WHAT YOU NEED TO DO =>
Go over the data and copy out each line with "agent" in it.

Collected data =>
+ + + + + + +

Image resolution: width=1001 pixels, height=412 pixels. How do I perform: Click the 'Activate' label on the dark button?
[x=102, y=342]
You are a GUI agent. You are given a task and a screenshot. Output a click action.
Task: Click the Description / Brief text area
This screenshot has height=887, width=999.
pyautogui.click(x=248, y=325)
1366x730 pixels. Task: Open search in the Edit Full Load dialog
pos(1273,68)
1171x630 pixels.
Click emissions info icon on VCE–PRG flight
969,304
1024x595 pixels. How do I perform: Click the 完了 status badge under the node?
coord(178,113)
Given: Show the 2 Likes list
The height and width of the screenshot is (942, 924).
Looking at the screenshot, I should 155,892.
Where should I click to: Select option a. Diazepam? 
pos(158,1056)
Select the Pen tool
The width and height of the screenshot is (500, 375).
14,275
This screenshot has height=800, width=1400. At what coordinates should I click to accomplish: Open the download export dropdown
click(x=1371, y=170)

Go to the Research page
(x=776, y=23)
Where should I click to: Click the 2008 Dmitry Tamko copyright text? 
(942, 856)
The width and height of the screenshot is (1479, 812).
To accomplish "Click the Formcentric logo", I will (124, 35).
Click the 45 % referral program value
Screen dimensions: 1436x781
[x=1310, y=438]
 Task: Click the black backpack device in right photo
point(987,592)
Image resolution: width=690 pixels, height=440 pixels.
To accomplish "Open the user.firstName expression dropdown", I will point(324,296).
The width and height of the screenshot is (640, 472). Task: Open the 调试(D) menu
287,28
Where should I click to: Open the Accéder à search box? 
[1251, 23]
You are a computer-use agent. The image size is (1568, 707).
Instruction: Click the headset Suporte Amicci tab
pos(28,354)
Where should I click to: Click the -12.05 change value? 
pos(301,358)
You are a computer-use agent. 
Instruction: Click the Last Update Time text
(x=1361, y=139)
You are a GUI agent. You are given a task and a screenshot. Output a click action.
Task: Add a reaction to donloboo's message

+ + + + + + +

WRITTEN RESPONSE =>
You are a GUI agent. You are given a task and a screenshot. Output a click action.
You are a computer-use agent. The image size is (1568, 707).
You are a computer-use agent. 
You are a GUI agent. You are given a task and a screenshot. Output a click action.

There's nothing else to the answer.